What to work on
[a] List every emoticon code, a word set between two colons, that appears in the forum thread on baby blue tiger shrimp.
[b] Continue the forum thread on baby blue tiger shrimp from where it stops.

# Baby Blue Tiger Shrimp



## vacaloca (Feb 27, 2010)

Wanted to share this with the locals - was feeding my shrimp today, and came across 3 baby BTS really quickly. I dropped the pellet near the first - a blonde - and then quickly two more babies came out from under the rock. The video's not great, but it's the best I have with a handheld point-n-click.  To give an idea on their size, the little brown square in the middle is half of a Shirakura pellet. My first BTS babies :tea:


----------



## JAXON777 (Jan 4, 2007)

Congrats!!! I too have just had my first babies (about 30 of them) Its amazing that they color up at such a small size.


----------



## vacaloca (Feb 27, 2010)

Thanks! And congratulations on your 30 as well. I just did a water change and noticed about 4 or 5 more walking around. Looks like there are about 10ish total. And you're right - it is amazing how quickly they color. Little tiny blue shrimp :bounce:


----------



## fishyjoe24 (May 18, 2010)

woo :whip: they look awesome, where did you get your blue tiger shrimp from? want to sell some how much?

Entries provided
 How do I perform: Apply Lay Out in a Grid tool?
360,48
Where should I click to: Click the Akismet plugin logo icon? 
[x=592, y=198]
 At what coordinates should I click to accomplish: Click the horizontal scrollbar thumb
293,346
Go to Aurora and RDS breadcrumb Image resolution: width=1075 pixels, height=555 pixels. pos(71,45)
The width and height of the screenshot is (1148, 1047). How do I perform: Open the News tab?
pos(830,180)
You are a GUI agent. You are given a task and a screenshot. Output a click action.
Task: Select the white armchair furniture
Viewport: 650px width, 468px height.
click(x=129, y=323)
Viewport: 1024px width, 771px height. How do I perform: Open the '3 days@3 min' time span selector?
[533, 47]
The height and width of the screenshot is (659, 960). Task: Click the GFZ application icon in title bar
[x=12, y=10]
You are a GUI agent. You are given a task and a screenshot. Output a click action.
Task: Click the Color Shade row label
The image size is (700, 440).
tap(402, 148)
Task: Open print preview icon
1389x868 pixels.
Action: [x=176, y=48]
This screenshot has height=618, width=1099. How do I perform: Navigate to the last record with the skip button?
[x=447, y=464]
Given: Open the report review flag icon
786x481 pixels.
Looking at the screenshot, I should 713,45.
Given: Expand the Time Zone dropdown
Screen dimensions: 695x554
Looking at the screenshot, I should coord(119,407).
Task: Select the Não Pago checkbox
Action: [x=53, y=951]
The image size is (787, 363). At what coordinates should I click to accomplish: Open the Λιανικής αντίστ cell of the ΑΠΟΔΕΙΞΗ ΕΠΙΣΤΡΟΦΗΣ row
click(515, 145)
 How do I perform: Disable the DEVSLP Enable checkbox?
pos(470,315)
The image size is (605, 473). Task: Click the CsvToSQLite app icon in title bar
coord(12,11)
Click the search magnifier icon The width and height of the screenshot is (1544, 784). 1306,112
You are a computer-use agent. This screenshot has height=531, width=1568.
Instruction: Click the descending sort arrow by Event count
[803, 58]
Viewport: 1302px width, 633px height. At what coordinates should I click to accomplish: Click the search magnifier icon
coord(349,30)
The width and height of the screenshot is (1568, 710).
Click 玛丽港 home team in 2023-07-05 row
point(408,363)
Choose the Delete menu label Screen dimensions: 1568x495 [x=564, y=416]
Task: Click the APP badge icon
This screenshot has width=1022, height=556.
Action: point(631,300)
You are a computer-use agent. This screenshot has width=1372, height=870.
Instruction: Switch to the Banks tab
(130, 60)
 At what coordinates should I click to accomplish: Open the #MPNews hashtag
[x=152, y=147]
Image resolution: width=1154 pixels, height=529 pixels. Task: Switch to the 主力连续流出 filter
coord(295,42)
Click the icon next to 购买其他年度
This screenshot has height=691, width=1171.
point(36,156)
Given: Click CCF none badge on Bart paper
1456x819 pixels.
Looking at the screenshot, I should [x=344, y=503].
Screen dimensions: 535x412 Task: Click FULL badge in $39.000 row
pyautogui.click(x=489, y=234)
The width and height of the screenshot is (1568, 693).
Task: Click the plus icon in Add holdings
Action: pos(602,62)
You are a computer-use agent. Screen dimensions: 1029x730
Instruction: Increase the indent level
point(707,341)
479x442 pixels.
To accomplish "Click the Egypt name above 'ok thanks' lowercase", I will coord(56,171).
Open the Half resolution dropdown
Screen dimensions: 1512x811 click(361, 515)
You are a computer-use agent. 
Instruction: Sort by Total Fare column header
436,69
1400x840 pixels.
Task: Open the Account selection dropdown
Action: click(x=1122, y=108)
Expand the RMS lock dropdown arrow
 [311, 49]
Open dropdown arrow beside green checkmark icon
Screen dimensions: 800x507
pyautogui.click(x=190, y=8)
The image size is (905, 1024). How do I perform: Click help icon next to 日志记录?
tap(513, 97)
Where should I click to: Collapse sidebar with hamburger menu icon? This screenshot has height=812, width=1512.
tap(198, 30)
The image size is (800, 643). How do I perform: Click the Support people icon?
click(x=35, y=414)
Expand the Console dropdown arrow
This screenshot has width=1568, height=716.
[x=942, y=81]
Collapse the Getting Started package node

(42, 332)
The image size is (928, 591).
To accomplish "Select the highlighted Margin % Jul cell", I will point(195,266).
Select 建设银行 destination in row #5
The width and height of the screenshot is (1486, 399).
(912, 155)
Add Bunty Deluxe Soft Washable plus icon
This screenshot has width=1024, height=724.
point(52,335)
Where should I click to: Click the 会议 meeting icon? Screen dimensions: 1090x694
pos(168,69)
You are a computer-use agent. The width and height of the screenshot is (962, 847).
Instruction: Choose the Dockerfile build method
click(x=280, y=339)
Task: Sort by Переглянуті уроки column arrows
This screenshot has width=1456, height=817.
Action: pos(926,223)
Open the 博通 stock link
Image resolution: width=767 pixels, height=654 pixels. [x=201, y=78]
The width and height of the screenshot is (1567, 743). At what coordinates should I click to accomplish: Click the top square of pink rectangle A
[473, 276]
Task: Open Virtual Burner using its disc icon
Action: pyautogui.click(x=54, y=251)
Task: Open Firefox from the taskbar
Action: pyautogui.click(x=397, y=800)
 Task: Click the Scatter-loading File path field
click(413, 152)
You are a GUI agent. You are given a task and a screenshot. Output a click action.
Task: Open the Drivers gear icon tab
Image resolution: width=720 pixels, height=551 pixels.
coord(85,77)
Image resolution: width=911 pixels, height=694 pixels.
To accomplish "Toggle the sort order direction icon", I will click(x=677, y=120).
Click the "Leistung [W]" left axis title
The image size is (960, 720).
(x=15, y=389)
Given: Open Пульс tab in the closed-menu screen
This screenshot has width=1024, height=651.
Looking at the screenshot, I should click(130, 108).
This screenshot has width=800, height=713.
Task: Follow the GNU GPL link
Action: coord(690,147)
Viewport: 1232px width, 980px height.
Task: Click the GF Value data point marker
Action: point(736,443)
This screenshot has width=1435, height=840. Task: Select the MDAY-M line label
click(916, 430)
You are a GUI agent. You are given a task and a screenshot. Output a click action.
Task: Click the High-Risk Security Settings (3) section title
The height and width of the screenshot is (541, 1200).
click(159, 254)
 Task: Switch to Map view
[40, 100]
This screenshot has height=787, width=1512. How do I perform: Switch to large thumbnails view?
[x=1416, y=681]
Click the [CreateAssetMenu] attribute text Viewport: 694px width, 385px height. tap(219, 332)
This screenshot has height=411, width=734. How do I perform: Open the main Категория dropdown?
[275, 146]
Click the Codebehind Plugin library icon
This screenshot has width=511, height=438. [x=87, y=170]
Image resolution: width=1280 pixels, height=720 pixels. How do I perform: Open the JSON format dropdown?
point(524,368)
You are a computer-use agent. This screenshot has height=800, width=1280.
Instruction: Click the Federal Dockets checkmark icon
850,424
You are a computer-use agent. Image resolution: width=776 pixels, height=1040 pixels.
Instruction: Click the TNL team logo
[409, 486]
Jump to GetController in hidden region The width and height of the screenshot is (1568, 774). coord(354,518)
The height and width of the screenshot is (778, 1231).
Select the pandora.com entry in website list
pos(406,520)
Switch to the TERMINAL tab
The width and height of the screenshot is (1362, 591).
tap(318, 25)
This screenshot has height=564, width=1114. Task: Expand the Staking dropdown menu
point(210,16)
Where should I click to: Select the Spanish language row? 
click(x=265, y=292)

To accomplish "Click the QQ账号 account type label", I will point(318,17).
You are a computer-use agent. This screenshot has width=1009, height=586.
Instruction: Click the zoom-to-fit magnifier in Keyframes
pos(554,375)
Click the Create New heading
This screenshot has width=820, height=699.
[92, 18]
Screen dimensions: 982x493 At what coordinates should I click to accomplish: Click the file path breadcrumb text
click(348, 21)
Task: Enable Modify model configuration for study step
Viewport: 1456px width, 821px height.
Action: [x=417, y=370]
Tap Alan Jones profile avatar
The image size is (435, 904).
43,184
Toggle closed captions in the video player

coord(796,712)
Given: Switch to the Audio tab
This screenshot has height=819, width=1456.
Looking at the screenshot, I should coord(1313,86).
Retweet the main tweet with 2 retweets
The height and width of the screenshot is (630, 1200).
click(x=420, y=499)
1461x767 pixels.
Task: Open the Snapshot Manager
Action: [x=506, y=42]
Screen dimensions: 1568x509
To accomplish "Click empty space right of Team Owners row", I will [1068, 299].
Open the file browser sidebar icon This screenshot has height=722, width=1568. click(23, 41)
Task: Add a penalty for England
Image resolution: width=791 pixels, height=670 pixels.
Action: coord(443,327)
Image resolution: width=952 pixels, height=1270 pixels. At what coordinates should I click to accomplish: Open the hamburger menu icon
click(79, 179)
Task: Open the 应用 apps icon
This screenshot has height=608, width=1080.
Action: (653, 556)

Answers in order
[a] :tea:, :bounce:, :whip:

[b]
----------



## vacaloca (Feb 27, 2010)

fishyjoe24 said:


> woo :whip: they look awesome, where did you get your blue tiger shrimp from? want to sell some how much?


I ordered from greenisgood on tpt, if you want to check her out... actually she's running a phenomenal deal right now... I would sell, but still trying to get a colony up and running. Hopefully this time next year though. Good luck!


----------



## kleankord (Mar 29, 2010)

fishyjoe24 said:


> woo :whip: they look awesome, where did you get your blue tiger shrimp from? want to sell some how much?


If you get some lmk, I'm interested as well


----------



## catfishbi (Sep 4, 2008)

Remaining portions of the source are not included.